In August, the office of US attorney Preet Bharara issued a report that found a “culture of violence” by DOC guards, particularly against teenage inmates, as well as the widespread use of solitary confinement for extended periods.

Corizon, the for-profit prison health care company that provides both mental and physical health services at Rikers, is now being investigated in connection with four inmate deaths between 2010 and 2012. During that same period the company has been awarded two contract renewals worth tens of millions of dollars.

Clemons himself exemplifies the corruption at the highest levels of the city’s prison system. In 2011, a DOC internal audit found that Clemons had “abdicated responsibility for the facility’s reporting of inmate fights and failed to supervise, manage, or oversee the facility’s reporting of violence statistics” while he was warden of a juvenile wing at Rikers in 2011. The New York Times reported that Clemons “said he found the spreadsheets difficult to read on his computer and could not figure out how to print them.”

The audit recommended that Clemons be demoted, but the former Commissioner of Correction, Dora B. Schriro, redacted his name from the audit. Clemons was promoted several times since then. Schriro is now Emergency Services and Public Protection Commissioner in Connecticut under Democratic Governor Dannel Malloy.
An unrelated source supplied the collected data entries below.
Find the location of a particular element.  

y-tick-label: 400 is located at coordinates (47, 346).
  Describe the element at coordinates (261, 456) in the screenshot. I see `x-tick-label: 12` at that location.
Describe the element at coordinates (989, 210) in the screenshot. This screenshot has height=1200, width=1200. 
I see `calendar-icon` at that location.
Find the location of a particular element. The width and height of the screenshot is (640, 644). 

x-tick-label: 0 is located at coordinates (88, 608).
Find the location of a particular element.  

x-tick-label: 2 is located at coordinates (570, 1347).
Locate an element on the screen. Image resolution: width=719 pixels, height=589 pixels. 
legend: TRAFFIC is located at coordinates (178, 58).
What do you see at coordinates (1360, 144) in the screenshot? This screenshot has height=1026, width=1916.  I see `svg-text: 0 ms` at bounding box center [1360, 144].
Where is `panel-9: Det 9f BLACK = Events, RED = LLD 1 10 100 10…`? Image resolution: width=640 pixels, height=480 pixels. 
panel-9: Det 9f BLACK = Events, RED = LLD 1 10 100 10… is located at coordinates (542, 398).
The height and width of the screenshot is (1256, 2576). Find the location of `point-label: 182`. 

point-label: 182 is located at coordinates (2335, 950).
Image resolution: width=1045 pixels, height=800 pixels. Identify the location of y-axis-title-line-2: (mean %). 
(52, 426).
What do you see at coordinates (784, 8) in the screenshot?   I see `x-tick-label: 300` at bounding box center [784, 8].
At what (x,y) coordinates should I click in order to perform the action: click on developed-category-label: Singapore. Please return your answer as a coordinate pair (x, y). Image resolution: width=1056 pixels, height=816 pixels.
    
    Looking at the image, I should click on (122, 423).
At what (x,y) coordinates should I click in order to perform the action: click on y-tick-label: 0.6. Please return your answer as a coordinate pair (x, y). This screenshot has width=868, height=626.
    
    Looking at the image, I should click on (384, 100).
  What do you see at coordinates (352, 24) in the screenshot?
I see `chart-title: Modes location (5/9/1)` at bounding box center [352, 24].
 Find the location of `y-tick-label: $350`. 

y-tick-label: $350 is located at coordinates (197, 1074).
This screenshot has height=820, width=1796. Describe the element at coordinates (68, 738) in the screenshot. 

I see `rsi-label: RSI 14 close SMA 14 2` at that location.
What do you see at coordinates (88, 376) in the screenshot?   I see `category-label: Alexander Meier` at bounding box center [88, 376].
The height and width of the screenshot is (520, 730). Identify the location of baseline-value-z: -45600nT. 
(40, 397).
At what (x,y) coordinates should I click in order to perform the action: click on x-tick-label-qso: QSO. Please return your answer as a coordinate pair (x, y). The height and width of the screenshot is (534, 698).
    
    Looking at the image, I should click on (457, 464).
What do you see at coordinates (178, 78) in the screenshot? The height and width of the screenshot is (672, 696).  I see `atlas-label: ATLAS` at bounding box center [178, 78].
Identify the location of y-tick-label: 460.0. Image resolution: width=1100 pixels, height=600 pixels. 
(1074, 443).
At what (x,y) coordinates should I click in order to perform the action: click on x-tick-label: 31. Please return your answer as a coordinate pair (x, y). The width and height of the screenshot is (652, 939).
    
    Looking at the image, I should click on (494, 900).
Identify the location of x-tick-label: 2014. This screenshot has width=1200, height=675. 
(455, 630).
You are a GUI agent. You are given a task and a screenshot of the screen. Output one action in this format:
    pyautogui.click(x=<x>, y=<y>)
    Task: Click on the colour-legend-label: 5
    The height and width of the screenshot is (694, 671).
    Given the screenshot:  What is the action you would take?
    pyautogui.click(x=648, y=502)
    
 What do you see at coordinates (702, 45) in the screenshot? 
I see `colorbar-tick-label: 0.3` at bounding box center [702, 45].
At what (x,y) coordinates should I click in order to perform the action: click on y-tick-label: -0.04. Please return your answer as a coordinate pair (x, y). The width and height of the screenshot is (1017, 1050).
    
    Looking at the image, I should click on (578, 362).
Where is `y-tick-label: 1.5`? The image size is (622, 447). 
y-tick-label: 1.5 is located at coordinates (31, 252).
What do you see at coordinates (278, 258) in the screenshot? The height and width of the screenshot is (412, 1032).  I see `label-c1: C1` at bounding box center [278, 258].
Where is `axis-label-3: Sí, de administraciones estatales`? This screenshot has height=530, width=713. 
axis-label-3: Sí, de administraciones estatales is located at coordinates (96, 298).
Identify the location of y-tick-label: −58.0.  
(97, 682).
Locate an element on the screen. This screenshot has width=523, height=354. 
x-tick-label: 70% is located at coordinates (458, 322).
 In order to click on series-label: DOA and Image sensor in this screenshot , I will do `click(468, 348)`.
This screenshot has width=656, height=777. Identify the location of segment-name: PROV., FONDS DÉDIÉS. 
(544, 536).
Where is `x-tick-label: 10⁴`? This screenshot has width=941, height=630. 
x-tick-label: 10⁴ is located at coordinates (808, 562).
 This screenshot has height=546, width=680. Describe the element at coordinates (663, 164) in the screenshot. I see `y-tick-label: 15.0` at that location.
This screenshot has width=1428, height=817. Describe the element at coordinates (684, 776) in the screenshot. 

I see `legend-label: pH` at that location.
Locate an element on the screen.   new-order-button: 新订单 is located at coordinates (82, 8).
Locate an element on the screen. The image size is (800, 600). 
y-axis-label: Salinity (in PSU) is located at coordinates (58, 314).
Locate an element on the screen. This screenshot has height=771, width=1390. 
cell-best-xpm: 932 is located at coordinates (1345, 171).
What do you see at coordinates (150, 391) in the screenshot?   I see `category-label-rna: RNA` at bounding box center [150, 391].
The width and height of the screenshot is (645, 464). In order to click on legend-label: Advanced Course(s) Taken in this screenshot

Ponte, the current DOC Commissioner, said in a statement about Clemons’s retirement that he “was a model of stability in a tumultuous time.”

Joandrea Davis is the former head of Rikers women’s prison and Clemons’ sister-in-law. Gregory McLaughlin is a former warden of one of Rikers adolescent jails and was removed from his position in 2008 almost immediately after 18-year-old inmate Christopher Robinson was beaten to death by fellow inmates.

In the latest accusation of abuse by the DOC, last week 25 year-old Bishme Ayers told the Daily News that he was beaten and sodomized on July 4 at Jacobi hospital, where he had been taken for an epileptic seizure, by a Rikers guard. He was being held at Rikers on an assault charge.

According to Ayers, the guard handcuffed one wrist to the hospital bed and tied the other wrist to the bed with a sheet. “Then he started beating me up with the (baton) on my lower body, my legs. Then all of a sudden he shoved something in my rectum.” Ayers says that he smelled alcohol on the guard’s breath.

Ayers believes that the alleged rape was retribution for a complaint against Rikers guards in 2008. Ayers has filed intent to sue the city, and his lawyer has told the media that, “There are medical records that document the event. A rape kit was done, which we believe shows physical findings consistent with something being inserted into the rectum.”

The violence and neglect at Rikers, far from being accidental or an aberration, is a part of the systemically applied policy of mass incarceration directed against the poorest sections of the working class in the US. Recently, relatives of inmates sued Madison County prisons in Alabama over the death of family members from easily treatable diseases. In Florida, the Department of Corrections is now under state and federal investigation for the deaths of over 200 inmates who have died under suspicious circumstances.

DOC SWAT teams were developed during the Giuliani Administration in 1995 for use against prisoners and recent reports have documented skyrocketing violence at Rikers under the administration of Michael Bloomberg. A finding issued earlier this month by the City Comptroller’s office found that violence at Rikers surged even as per-inmate spending increased.

The revelations of the brutality of New York’s prison system have come during the posting of cell-phone videos and a series of reports that have exposed the New York Police Department’s daily violence and widespread harassment especially of minority working class youth. The most notorious of these was the chocking death of Staten Island resident Eric Garner in July, which was caught on video by a bystander. The officer who killed Garner has not been charged with any crime.

A report issued this month by the John Jay College of Criminal Justice showed a 200 percent increase arrests for misdemeanor crimes, such as marijuana possession, since 1980.